Second, the casting is a mixed bag. Overall, the acting is decent. Kong Hyo-Jin is lovely as usual. She gives a more grounded performance than her usual manic “Meg Ryan” TV character persona. However, she is still interesting to see on the big screen. Even the native Australian actors don’t suck which is not common for a Korean movie. Someone actually paid to get professional --- albeit unknown ---actors. However, Lee Byung-Hun is not as interesting has he should be for this type of role which rely heavily on the actor’s screen presence. Lee Byung-Hun while a decent actor is in the same mold as Ben Afflect. You have to give him a lot to do. Being a stoic/silent character whose main tool is emoting is not his strong suit. Not an actor who can make just walking around town alone look interesting. This can drag the movie a bit until he is given an “acting” moment near the end.

Third, coming out of the movie, I wasn’t sure what the point of the movie was other than Korean men and to a lesser degree all Koreans are screwed. I mean Australia --- compared to how Korea is portrayed--- is portrayed as this bright and sunny paradise where Koreans want to escape to. Australia is great but most of the land is inhabitable and full with things that want to kill you. So, is Korea really a hell hole? Is that what the movie wanted to say? The movie needed something more for its closing and I think the movie stumbled there. And finally… there is the “controversial” element of the movie. Wait for the *spoiler* section.

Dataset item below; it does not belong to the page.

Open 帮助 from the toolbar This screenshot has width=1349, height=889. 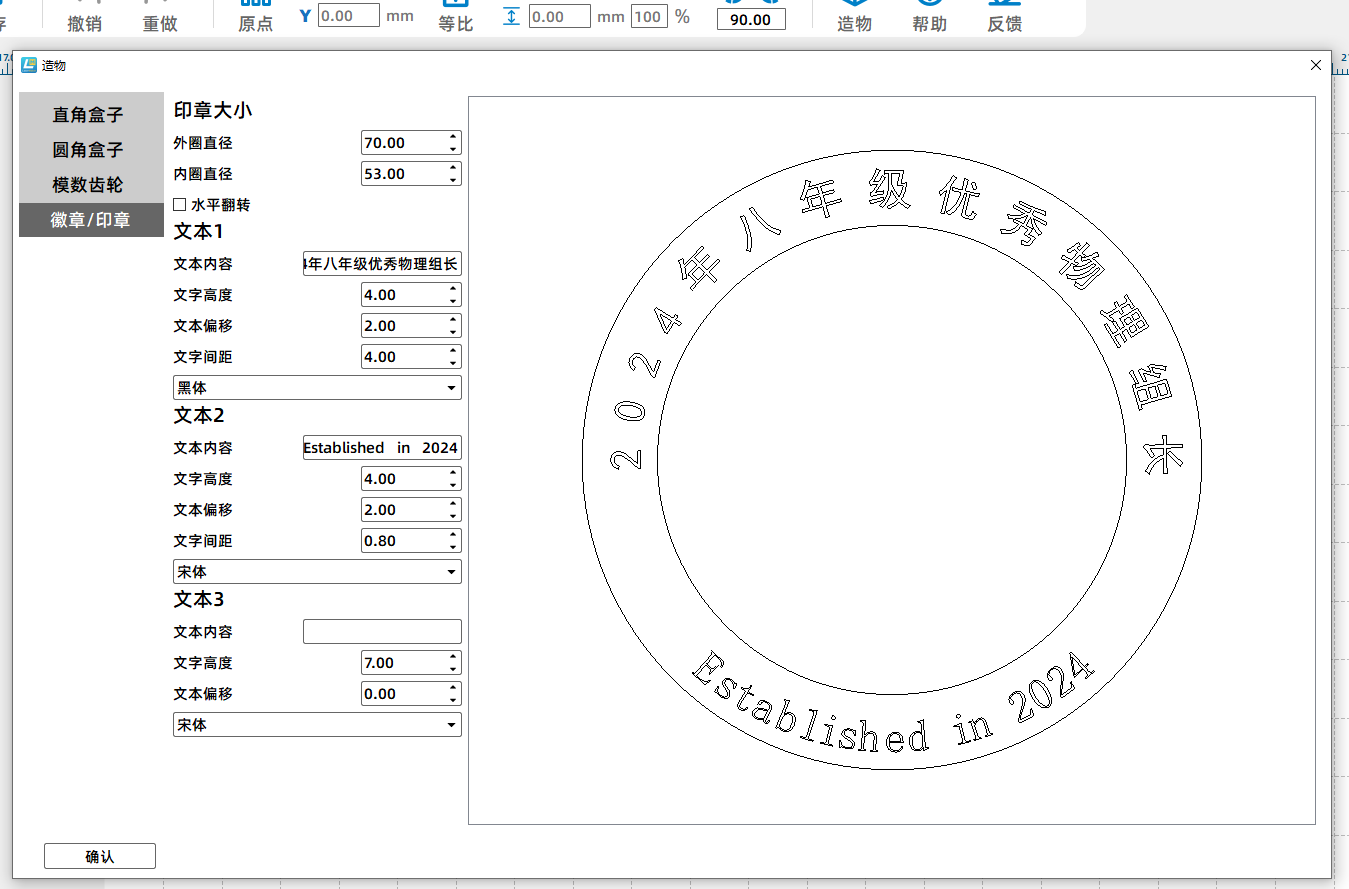coord(929,16)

So, is “A Single Rider” (2017) a watch?
Well not many Korean are actually seeing this movie and I do think it is a shame. While not a page turner and not a masterpiece of introspection, 90 minutes spent on getting some insight into the issues of Korean society is time not wasted especially since it is not a chore to get through and you can see Kong Hyo-Jin in a lovely white dress. Worth the price of admission.


“I see dead people”

Lee Byung-Hun’s character literally “haunts” his family. The move pulls off a “The Sixth Sense” (1999). Throughout the movie, there are hints ---mostly in the awkwardness of the character interactions ---that make you think “The Sixth Sense” (1999) but wish you’re just imagining it. But then …. “I see dead people”….

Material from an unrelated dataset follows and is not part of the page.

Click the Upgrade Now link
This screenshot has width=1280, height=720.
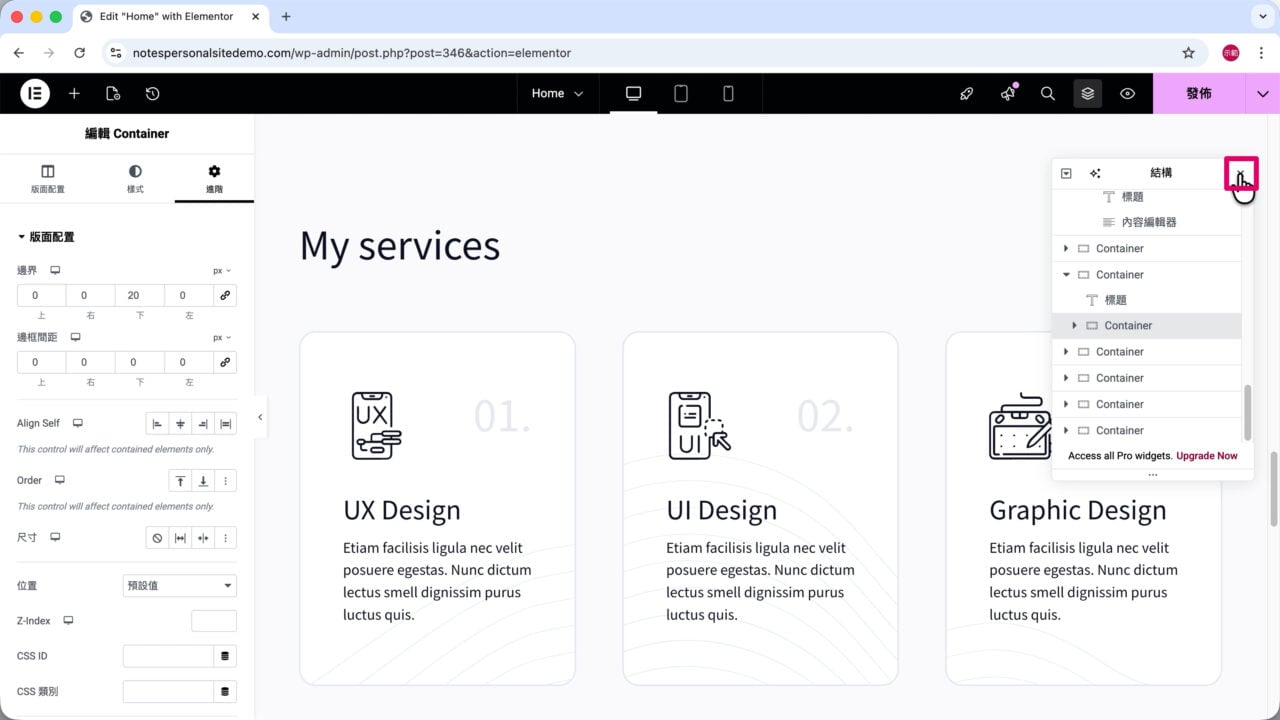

“A Single Rider” (2017) doesn’t handle this twist very well as the sudden reveal doesn’t totally congeal very well with what we previously were shown. The tonal shift is abrupt. In addition, this twist doesn’t really add to the subject matter other than increasing the melodrama. The take is a tragedy on its own! The movie didn’t really need a supernatural twist like in “The Sixth Sense” (1999). The M. Night Shyamalan movie was a thriller while “A Single Rider” (2017) is a drama. In fact, it does somewhat lessen the truthfulness of the topic the movie is presenting. So, that is somewhat of a shame.